Transformation_of_Pseudomonas_fluorescens_SBW25_by_Electroporation
Rosemarie Wilton
Abstract
This protocol describes a quick and simple method for transformation of Pseudomonas fluorescens SBW25 by electroporation. The method has also been used successfully with P. fluorescens strains Pf0-1, Pf-5, WH6 and CHA0. Note that CHA0 is difficult to transform and may require higher plasmid and plating amounts.
This method is based on the following publication:
Wang et al. (2010) Quick and efficient method for genetic transformation of biopolymer-producing bacteria. J Chem Technol Biotechnol; 85: 775–778.
Steps
Preparation of electrocompetent cells
Using the small (1 µl) end of a sterile Combi Loop, generously streak P. fluorescens SBW25 from a glycerol stock onto LB agar plates and incubate overnight at 30°C
- Aim to streak out cells so that nearly confluent growth is obtained (i.e. NOT single, isolated colonies).

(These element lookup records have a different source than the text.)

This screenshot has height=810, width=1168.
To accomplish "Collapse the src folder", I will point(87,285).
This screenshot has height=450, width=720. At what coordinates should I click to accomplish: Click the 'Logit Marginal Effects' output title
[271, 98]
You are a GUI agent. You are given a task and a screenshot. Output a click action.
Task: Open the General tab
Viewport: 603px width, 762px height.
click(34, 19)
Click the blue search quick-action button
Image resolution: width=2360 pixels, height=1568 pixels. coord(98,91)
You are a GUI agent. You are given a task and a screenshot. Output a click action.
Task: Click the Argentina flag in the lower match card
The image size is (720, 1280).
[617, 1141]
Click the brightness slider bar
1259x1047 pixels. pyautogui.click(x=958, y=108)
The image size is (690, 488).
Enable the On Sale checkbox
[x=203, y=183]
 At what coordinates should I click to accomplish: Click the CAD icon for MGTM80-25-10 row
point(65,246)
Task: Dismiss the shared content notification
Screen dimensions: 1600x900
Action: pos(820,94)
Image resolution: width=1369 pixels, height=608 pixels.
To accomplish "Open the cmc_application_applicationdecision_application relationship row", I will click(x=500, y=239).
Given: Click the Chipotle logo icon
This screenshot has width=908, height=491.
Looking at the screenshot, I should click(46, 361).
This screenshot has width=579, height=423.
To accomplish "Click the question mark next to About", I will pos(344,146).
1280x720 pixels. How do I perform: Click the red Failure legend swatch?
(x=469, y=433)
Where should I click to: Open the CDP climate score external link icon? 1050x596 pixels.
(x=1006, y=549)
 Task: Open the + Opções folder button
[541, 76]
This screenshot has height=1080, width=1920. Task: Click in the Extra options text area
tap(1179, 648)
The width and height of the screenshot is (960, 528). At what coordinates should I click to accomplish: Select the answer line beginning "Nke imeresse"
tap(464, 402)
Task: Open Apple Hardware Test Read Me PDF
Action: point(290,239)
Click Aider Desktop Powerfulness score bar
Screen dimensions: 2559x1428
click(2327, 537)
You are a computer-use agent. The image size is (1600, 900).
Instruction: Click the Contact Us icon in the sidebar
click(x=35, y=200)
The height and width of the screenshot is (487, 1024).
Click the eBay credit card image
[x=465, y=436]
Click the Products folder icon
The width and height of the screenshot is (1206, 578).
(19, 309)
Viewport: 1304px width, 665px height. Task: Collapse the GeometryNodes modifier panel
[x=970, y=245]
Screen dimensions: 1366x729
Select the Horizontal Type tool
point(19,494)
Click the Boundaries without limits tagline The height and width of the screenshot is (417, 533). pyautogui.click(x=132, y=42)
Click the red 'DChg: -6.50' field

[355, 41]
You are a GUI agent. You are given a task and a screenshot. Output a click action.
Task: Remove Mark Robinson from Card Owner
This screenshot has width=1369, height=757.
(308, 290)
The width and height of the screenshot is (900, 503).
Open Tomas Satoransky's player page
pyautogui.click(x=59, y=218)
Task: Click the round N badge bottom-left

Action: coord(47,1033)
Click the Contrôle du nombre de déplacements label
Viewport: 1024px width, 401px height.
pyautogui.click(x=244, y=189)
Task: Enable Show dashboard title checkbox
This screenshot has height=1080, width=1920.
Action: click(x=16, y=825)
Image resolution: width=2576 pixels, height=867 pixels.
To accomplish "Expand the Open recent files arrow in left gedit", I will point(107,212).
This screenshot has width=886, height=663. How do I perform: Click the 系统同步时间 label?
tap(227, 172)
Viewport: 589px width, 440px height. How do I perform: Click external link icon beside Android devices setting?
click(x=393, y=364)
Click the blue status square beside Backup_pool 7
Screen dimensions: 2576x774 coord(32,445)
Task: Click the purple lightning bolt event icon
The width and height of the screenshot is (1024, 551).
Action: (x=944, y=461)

- Prepare one streak plate for each transformation that you plan to do.
- Use antibiotic-free LB agar plates for WT cells
For each plate, use the large (10 µl) end of a sterile Combi Loop to gently scrape the cells from the plate and transfer to a sterile, 2.0 mL microcentrifuge tube containing 1 mL sterile 15% glycerol.
- Cells can be picked up efficiently by starting at the top of the plate and running the loop back and forth over the surface.
Resuspend the cells by gentle vortexing, and pellet by centrifuging at 10,000 rpm for 1 minute (increase speed/time if supernatant remains cloudy).
Remove the supernatant by pipetting, avoiding the cell pellet.
- Wash the pellet three more times with 1 mL 15% glycerol.
Resuspend the final pellet in 100 ul 15% glycerol.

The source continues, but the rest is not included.